Королева всегда была очень требовательной к своим фрейлинам. Она могла, например, заставить пойти с собой на прогулку в самый ненастный день, открыть окна зимой, когда снег залетал в комнату и все ужасно мерзли; однако с годами любовь фрейлин к своей хозяйке становилась все сильнее. Несмотря на всю ее строгость и даже жестокость, они преданно служили королеве все эти годы. Она очень болезненно относилась к их честности и преданности и ненавидела всякого рода махинации, интриги и подспудные конфликты. Сама же всегда старалась быть по отношению к ним терпеливой, добросердечной и отзывчивой, хотя это не всегда получалось.

Несмотря на свою демонстративную смелость и желание непосредственным образом участвовать в боевых действиях, королева вовсе не стремилась выработать у фрейлин какие-либо мужские качества и всеми силами противилась, когда они выбирали мужскую профессию, например, профессию, связанную с медициной. Кроме того, она не поощряла мужское самодовольство, никогда не позволяла мужчинам переходить дозволенные рамки и шнырять по женской половине дома. Королева не испытывала никаких симпатий к идеям женского равноправия и в резкой форме осуждала суфражисток, которые требовали предоставления им равных избирательных прав. Все эти кампании, говорила она, свидетельствуют о «сумасшествии их сторонников», а поддерживающую их леди Амберли просто «следует хорошенько выпороть кнутом». Что же до образования, то оно, по ее мнению, «разрушает здоровье высших классов» и делает трудящихся совершенно «непригодными к выполнению работы служащих и рабочих».

......

Задание 1:
Выпишите дословно кусок из отрывка о королеве и фрейлинах: начните с места, где стоят слова «Королева всегда была», и остановитесь после слов «не всегда получалось.».
Задание 2:
Продолжите рассказ о королеве и ее фрейлинах, начав сразу после его последнего предложения.

Записи:

......

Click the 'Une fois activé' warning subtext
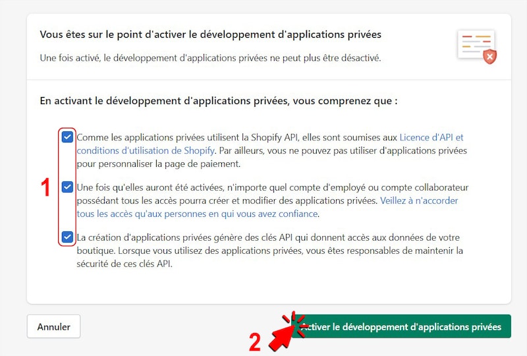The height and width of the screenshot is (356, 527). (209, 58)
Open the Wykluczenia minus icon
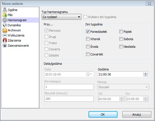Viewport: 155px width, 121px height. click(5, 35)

......

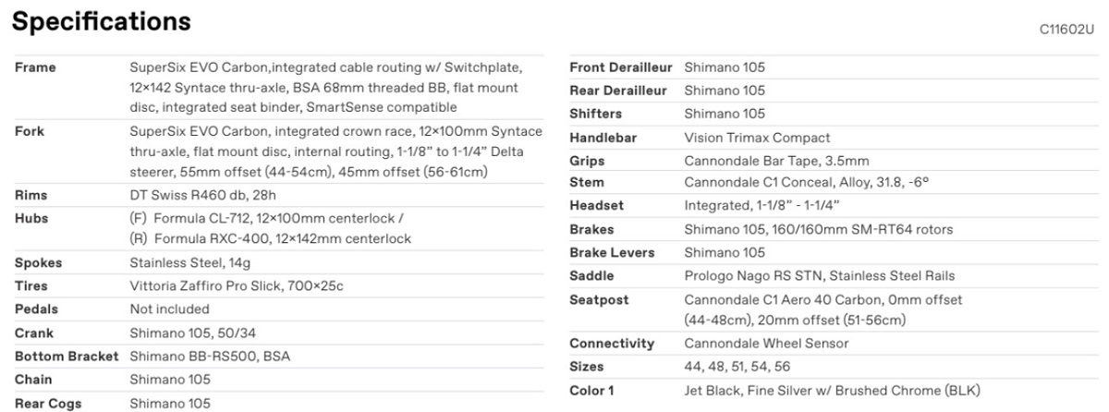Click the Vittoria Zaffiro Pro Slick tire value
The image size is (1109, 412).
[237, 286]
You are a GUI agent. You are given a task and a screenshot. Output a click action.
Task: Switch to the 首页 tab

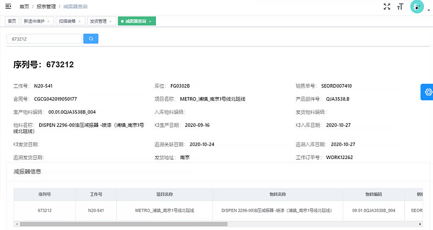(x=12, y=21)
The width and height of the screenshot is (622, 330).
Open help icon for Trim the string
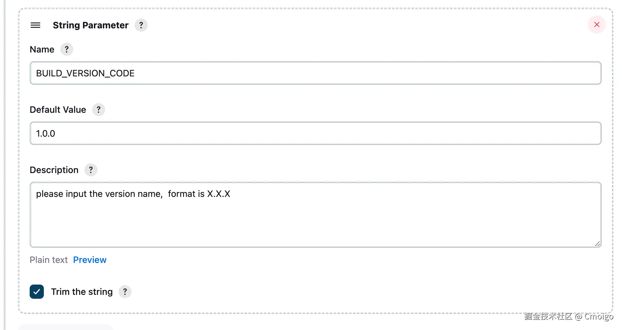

......

Ответ 1:
Королева всегда была очень требовательной к своим фрейлинам. Она могла, например, заставить пойти с собой на прогулку в самый ненастный день, открыть окна зимой, когда снег залетал в комнату и все ужасно мерзли; однако с годами любовь фрейлин к своей хозяйке становилась все сильнее. Несмотря на всю ее строгость и даже жестокость, они преданно служили королеве все эти годы. Она очень болезненно относилась к их честности и преданности и ненавидела всякого рода махинации, интриги и подспудные конфликты. Сама же всегда старалась быть по отношению к ним терпеливой, добросердечной и отзывчивой, хотя это не всегда получалось.

Ответ 2:
Иначе говоря, королева была «кобургизирована с головы до ног» и страстно воспринимала все привычки и представления зарубежных королевских династий. И все же, несмотря на всю абсурдность своих суеверий и Предубеждений, королева, по словам Генри Понсонби, не была лишена чувства здравого смысла и врожденной рассудительности. Конечно, она была чрезвычайно упрямой, но всегда находила возможность отступить от своих принципов и согласиться на разумные компромиссы. И когда более умные люди оказывались неправыми, она инстинктивно ощущала свою правоту. Как мудро заметил лорд Солсбери, порою она понимала настроения своего народа лучше, чем многие искушенные политики, которые провели среди этого народа гораздо больше времени, чем королева. Как последний премьер-министр Солсбери, так и личный секретарь королевы Генри Понсонби неоднократно признавали, что в общении с ней каждый человек мог не только извлечь выгоды из ее прагматичного стиля поведения, чем во многом объясняется ее отношение к своему здоровью, но также попытаться понять ее необыкновенно сложный и противоречивый характер.

47. СЕКРЕТАРИ И МИНИСТРЫ

«Люди часто бывают застигнуты врасплох необыкновенной силой ее личности».

Среди множества правил жизни при дворе, которые неукоснительно соблюдались всеми придворными, был указ, строго-настрого запрещавший курение в комнате, куда в любой момент могла войти королева, хотя она сама часто «пыхтела» сигаретой во время летнего пикника на лоне природы, чтобы отогнать надоедливых комаров».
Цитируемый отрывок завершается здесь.